En todo caso, no reincidió. En los días subsiguientes cumplió a rajatabla su propósito: guardó un silencio estricto. No hablaba sino lo necesario, y se iba habituando a ello. «¡Te has vuelto mudo!» Callaba por convicción. Porque veía que, en efecto, el resultado de la cura era sorprendente. No hablaba sino le preciso en casa, y con el profesor Civil, los días de clase. Y el resultado era el previsto: se encontraba otro hombre, sereno, que trabajaba hacia adentro, que iba viendo las cosas claras. Parecía como si aprendiera a respetar al mundo, a sí mismo. Veía por las calles a los obreros en paro y callaba. Pensaba: «¡Señor, aquí hay un desequilibrio. Ayudadme a descubrir su causa!» Y entonces no pensaba -como hubiese hecho antes- en el fascismo o en «La Voz de Alerta» o en los moros que entraron en Oviedo. Sabía que el problema era más hondo.
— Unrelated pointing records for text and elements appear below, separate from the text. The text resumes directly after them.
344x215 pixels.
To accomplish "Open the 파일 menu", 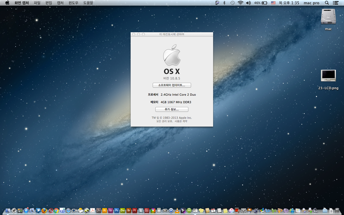I will 37,3.
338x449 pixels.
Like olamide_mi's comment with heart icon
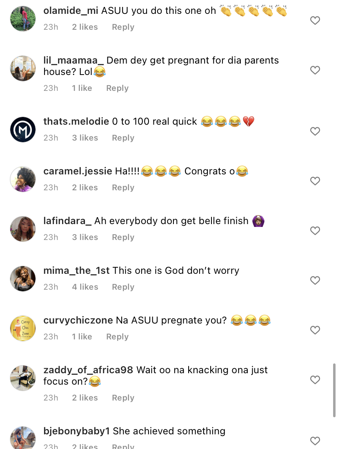pyautogui.click(x=315, y=20)
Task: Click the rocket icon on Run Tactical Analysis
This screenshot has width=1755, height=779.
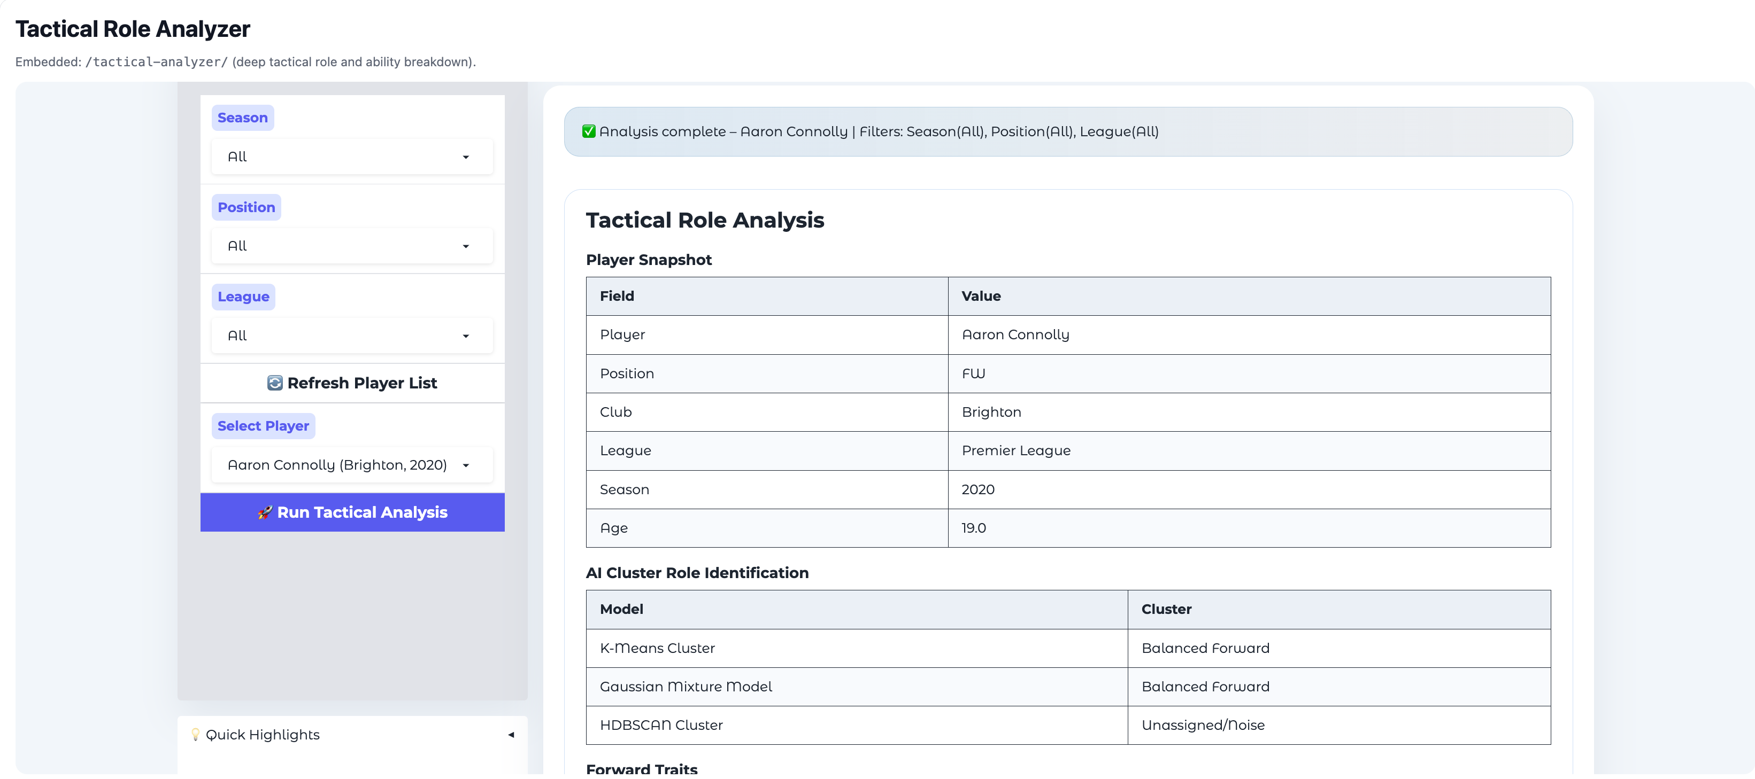Action: pos(265,513)
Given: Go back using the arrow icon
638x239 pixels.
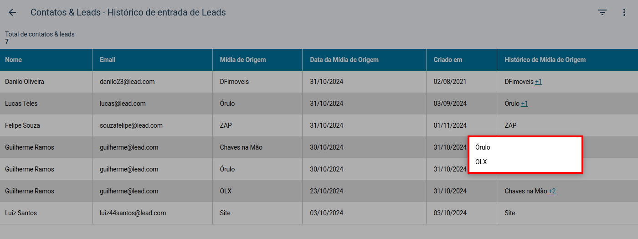Looking at the screenshot, I should [12, 13].
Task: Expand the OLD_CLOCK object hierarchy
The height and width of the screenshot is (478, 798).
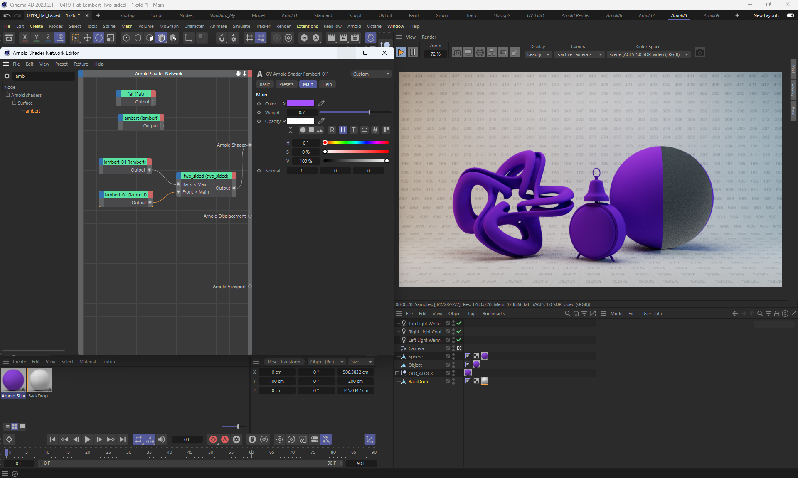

Pensaba que España no había encontrado su centro, que la gente andaba despavorida por la península buscando remedios parciales, y que desde docenas de años ninguna voz se había levantado a la altura suficiente para indicar: «El cáncer está ahí. Hay que hacer esto y lo de más allá». Entonces se asustaba porque le parecía que estas conclusiones se acercaban a las de Mateo; y callaba más que nunca, para alcanzar la verdad. Y viéndose incapaz, por el momento, de alcanzar la verdad de España, se tornaba humilde y pedía alcanzar por lo menos su verdad personal; lo cual suponía menos difícil porque en el fondo no tenía más que veinte años y su cuerpo no medía más que 1,74 metros.